AIM OF THE TASK
Copy only those lines which run from the line containing "Where should I" to the end of the entries below, both inclusive, exactly as written and with no pictures.

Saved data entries

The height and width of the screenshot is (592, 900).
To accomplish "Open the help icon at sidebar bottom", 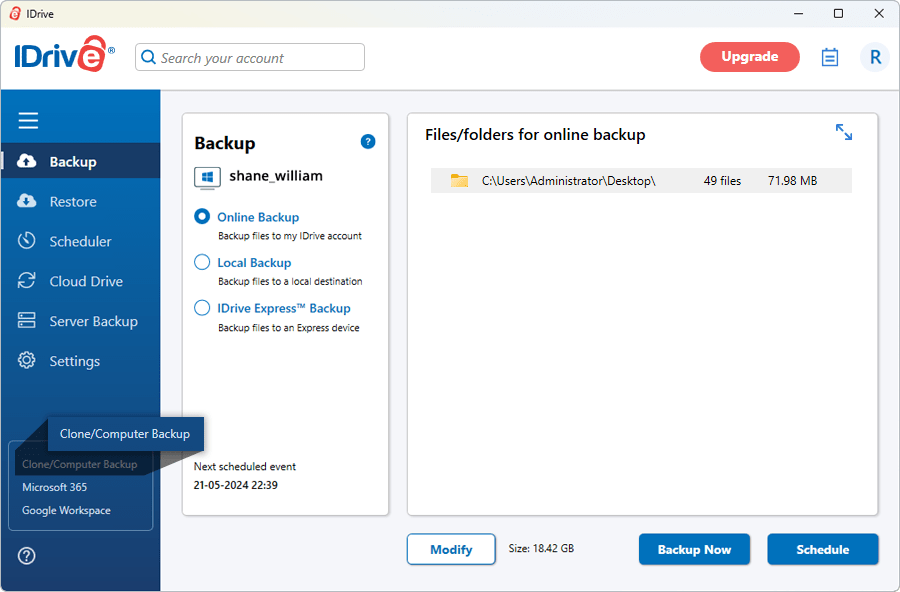I will point(26,555).
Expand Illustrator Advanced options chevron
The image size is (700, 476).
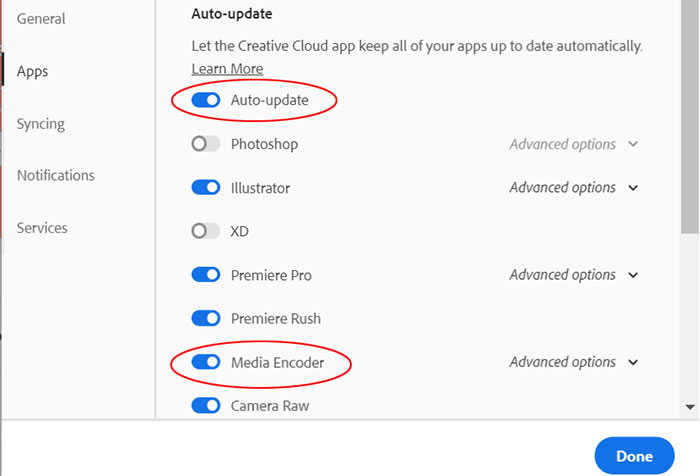coord(633,188)
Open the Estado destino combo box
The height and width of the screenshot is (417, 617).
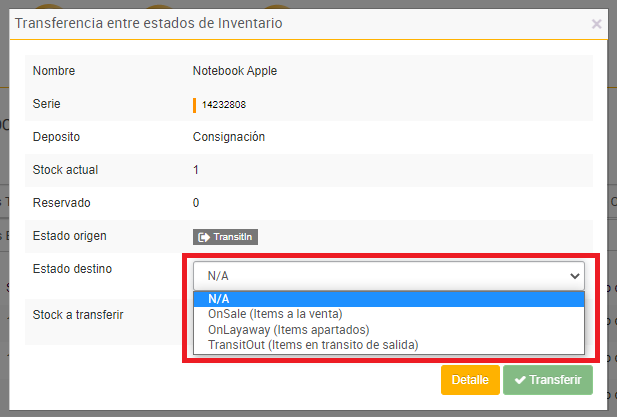click(x=388, y=275)
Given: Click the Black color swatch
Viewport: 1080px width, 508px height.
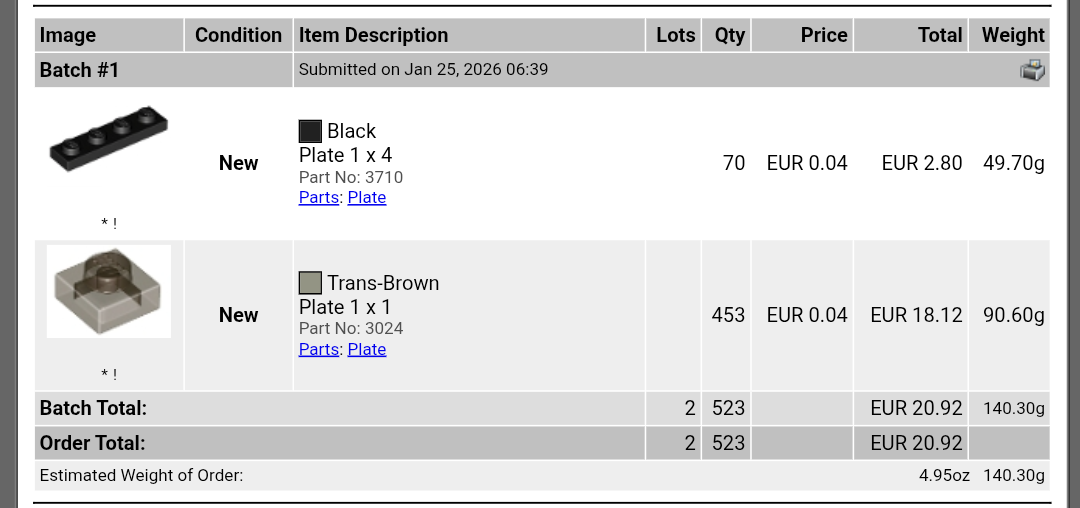Looking at the screenshot, I should coord(310,131).
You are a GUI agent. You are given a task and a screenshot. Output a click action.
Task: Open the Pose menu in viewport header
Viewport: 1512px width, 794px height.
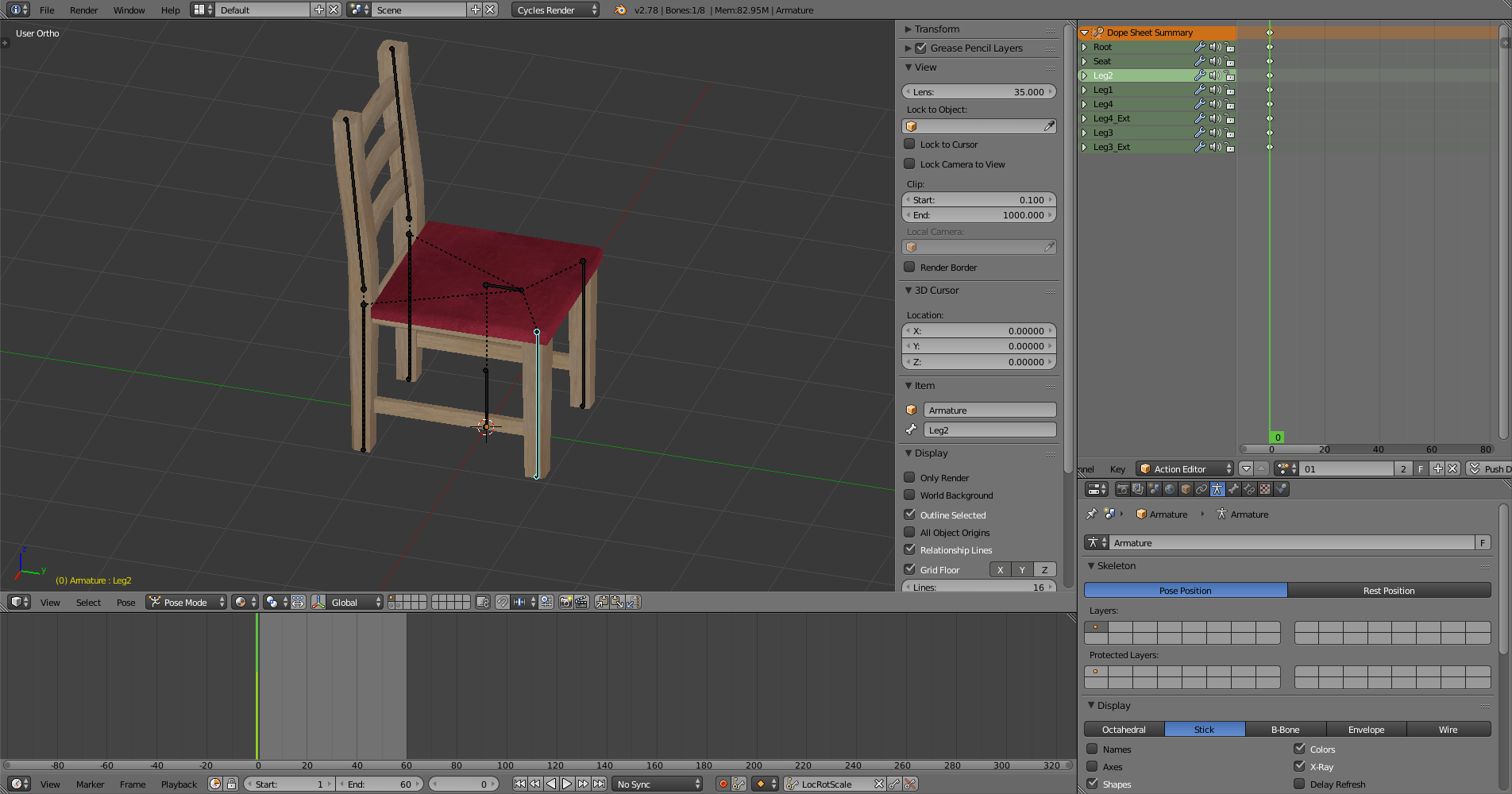point(125,603)
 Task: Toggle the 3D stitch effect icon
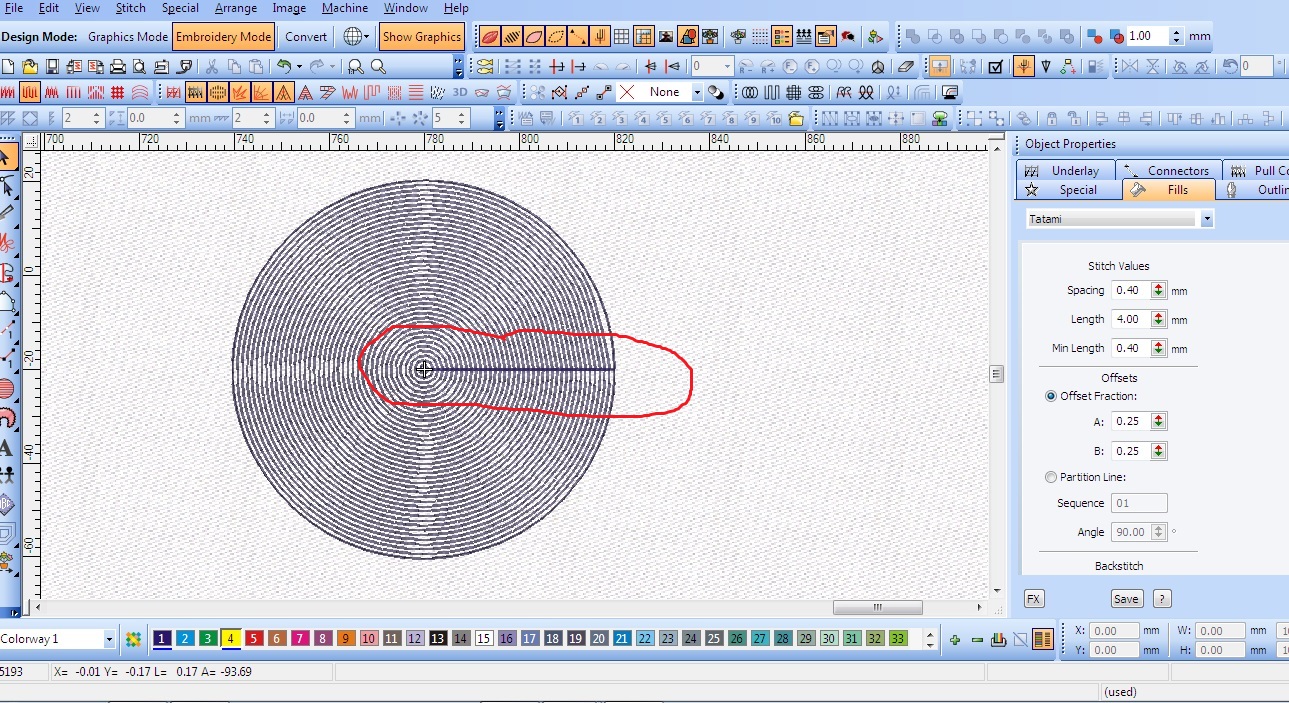coord(460,92)
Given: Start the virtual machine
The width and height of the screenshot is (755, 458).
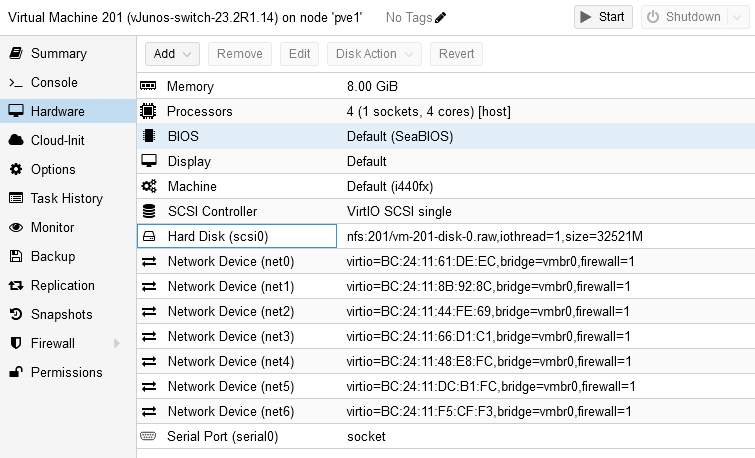Looking at the screenshot, I should pos(603,17).
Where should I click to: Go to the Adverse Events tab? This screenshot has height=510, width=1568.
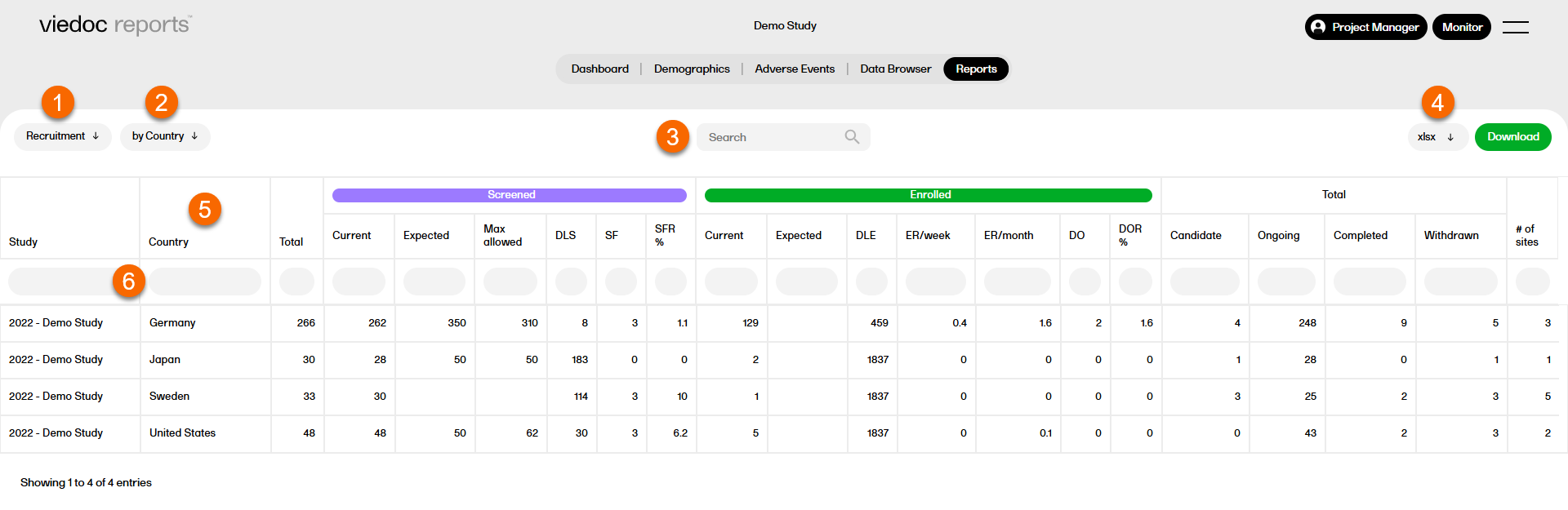coord(795,69)
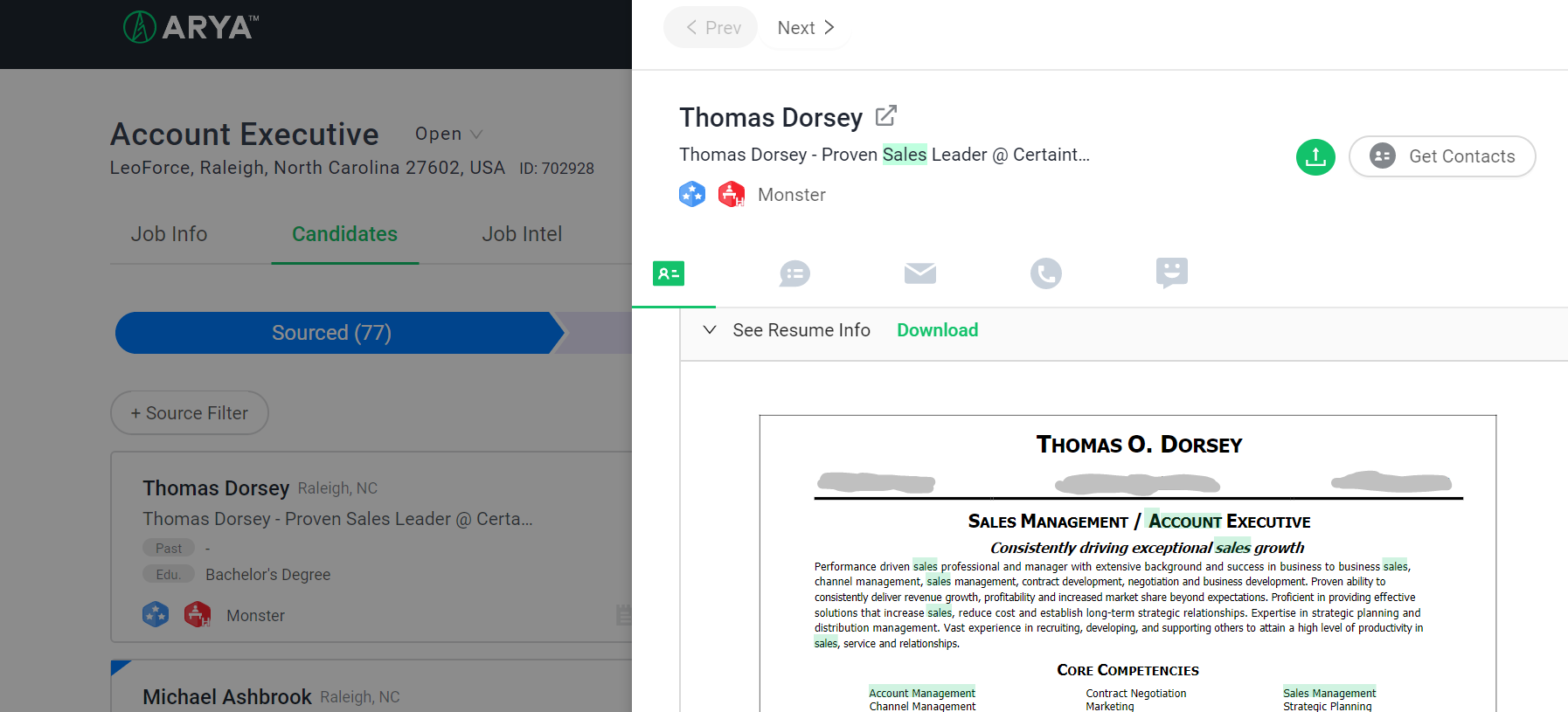Click the red Monster source icon in panel

click(x=731, y=195)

PROBLEM SOLUTION
Where should I click to: Go to the Adverse Events tab? This screenshot has height=510, width=1568.
coord(795,69)
Click the red Monster source icon in panel

click(x=731, y=195)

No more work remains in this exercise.